As you may recall, EC charges arrive in the form of Statements of Objections, which are preliminary conclusions based on previous investigations. Qualcomm has received two, dating from investigations that started in July 2015. And it is accused of illegally paying a major customer for exclusively using Qualcomm chipsets and selling chipsets below cost with the goal of forcing a competitor out of the market.
More specifically, the EC alleges that Qualcomm has “paid significant amounts to a major smartphone and tablet manufacturer on condition that it exclusively use Qualcomm baseband chipsets in its smartphones and tablets.” This conduct has reduced the manufacturer’s incentives to investigate rival chipsets, the EC says, and thus harms both competition and innovation The exclusivity clauses in the resulting contract are still in place, the EC says.
The second charge relates to “predatory pricing” behavior that Qualcomm engaged in between 2009 and 2011. And in this case, the EC is naming names, with Qualcomm countering a then-growing threat from Icera—notably, an EU-based technology company—by selling chipsets below cost to undercut the rival. “[Those] prices did not cover Qualcomm’s costs, with the aim of forcing Icera out of the market,” the EC alleges.

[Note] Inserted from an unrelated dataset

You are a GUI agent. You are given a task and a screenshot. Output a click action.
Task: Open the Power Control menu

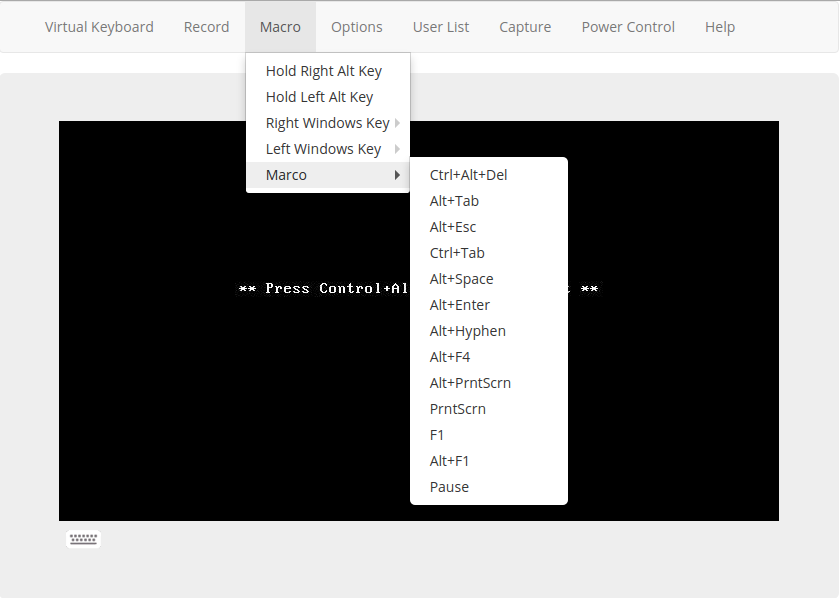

“Many consumers enjoy high-speed internet on smartphones and other devices, [and mobile] chipsets are key components that make this happen,” EU Competition Commissioner Margrethe Vestager said in a prepared statement. “I am concerned that Qualcomm’s actions may have pushed out competitors or prevented them from competing. We need to make sure that European consumers continue to benefit from competition and innovation in an area which is at the heart of today’s economy.”

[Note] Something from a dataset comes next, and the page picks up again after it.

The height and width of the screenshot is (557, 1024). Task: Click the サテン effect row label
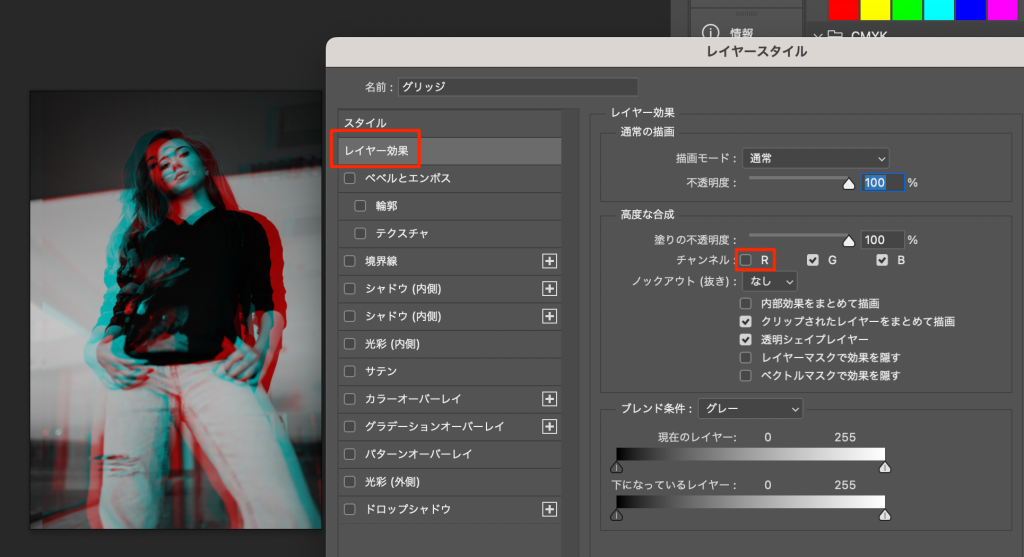tap(382, 371)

Qualcomm is just one of many firms that sell ARM-based chipsets to the mobile market. But it is the dominant player in this market and it supplies all of the major smart phone makers—including Apple and Samsung—with various chipsets. Qualcomm is so dominant, in fact, that it is arguably Intel’s chief rival now.
According to the EU, Qualcomm is the world’s largest supplier of baseband chipsets, which are defined as chipsets that manage radio functions. “Under EU antitrust rules, dominant companies have a responsibility not to abuse their powerful market position by restricting competition,” the EC statement notes.
Qualcomm says it is cooperating with the EU.
“We look forward to demonstrating that competition in the sale of wireless chips has been and remains strong,” Qualcomm general counsel Donald J. Rosenberg said in a statement.
The firm has until March 2016 to respond and could be forced to change its business practices and be fined up to $2.6 billion, or 10 percent of its annual global revenue. Such a fine has never been levied by the EC, however.
In an interesting side-note, The New York Times says that Qualcomm is no stranger to antitrust troubles: The firm paid a $975 million fine for violating China’s antimonopoly laws earlier this year.